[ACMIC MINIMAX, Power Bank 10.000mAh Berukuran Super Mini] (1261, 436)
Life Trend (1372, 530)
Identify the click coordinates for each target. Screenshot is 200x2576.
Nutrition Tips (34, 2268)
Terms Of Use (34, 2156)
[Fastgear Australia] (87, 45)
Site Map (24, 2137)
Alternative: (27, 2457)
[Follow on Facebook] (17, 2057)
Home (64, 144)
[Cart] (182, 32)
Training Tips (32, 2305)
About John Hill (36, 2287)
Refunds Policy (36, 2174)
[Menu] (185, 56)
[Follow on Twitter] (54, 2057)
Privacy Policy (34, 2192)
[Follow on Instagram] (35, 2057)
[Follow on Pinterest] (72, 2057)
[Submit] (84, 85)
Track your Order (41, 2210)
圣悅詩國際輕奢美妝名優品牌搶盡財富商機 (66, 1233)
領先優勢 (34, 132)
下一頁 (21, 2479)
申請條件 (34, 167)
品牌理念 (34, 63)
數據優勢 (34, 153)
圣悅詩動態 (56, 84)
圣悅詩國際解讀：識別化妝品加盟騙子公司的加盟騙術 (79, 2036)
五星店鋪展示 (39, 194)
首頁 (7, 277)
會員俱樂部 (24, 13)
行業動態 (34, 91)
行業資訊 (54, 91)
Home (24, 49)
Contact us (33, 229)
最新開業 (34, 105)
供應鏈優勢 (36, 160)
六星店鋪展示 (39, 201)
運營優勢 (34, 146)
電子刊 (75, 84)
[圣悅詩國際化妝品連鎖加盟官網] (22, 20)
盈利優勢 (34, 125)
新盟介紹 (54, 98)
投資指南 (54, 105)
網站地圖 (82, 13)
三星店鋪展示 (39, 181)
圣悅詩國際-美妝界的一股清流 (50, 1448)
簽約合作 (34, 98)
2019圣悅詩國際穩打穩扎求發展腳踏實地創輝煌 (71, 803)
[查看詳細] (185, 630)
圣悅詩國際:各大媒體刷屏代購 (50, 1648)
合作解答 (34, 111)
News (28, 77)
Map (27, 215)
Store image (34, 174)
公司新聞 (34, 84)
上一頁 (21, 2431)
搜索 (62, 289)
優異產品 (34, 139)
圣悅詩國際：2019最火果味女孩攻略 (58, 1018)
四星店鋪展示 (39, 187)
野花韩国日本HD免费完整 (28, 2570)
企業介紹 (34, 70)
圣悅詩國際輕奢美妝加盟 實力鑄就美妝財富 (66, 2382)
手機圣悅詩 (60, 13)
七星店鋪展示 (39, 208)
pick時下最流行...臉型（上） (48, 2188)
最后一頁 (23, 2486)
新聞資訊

[YOUR OBJECTIVE]
Write out each line exactly, as it is shown above.

[ANSWER BOX]
[ACMIC MINIMAX, Power Bank 10.000mAh Berukuran Super Mini] (1261, 436)
Life Trend (1372, 530)
Identify the click coordinates for each target. Screenshot is 200x2576.
Nutrition Tips (34, 2268)
Terms Of Use (34, 2156)
[Fastgear Australia] (87, 45)
Site Map (24, 2137)
Alternative: (27, 2457)
[Follow on Facebook] (17, 2057)
Home (64, 144)
[Cart] (182, 32)
Training Tips (32, 2305)
About John Hill (36, 2287)
Refunds Policy (36, 2174)
[Menu] (185, 56)
[Follow on Twitter] (54, 2057)
Privacy Policy (34, 2192)
[Follow on Instagram] (35, 2057)
[Follow on Pinterest] (72, 2057)
[Submit] (84, 85)
Track your Order (41, 2210)
圣悅詩國際輕奢美妝名優品牌搶盡財富商機 (66, 1233)
領先優勢 (34, 132)
下一頁 (21, 2479)
申請條件 (34, 167)
品牌理念 (34, 63)
數據優勢 (34, 153)
圣悅詩動態 (56, 84)
圣悅詩國際解讀：識別化妝品加盟騙子公司的加盟騙術 (79, 2036)
五星店鋪展示 (39, 194)
首頁 (7, 277)
會員俱樂部 (24, 13)
行業動態 (34, 91)
行業資訊 (54, 91)
Home (24, 49)
Contact us (33, 229)
最新開業 (34, 105)
供應鏈優勢 (36, 160)
六星店鋪展示 (39, 201)
運營優勢 (34, 146)
電子刊 (75, 84)
[圣悅詩國際化妝品連鎖加盟官網] (22, 20)
盈利優勢 (34, 125)
新盟介紹 (54, 98)
投資指南 (54, 105)
網站地圖 (82, 13)
三星店鋪展示 (39, 181)
圣悅詩國際-美妝界的一股清流 (50, 1448)
簽約合作 (34, 98)
2019圣悅詩國際穩打穩扎求發展腳踏實地創輝煌 (71, 803)
[查看詳細] (185, 630)
圣悅詩國際:各大媒體刷屏代購 (50, 1648)
合作解答 (34, 111)
News (28, 77)
Map (27, 215)
Store image (34, 174)
公司新聞 (34, 84)
上一頁 (21, 2431)
搜索 (62, 289)
優異產品 (34, 139)
圣悅詩國際：2019最火果味女孩攻略 (58, 1018)
四星店鋪展示 (39, 187)
野花韩国日本HD免费完整 (28, 2570)
企業介紹 (34, 70)
圣悅詩國際輕奢美妝加盟 實力鑄就美妝財富 (66, 2382)
手機圣悅詩 (60, 13)
七星店鋪展示 (39, 208)
pick時下最流行...臉型（上） (48, 2188)
最后一頁 (23, 2486)
新聞資訊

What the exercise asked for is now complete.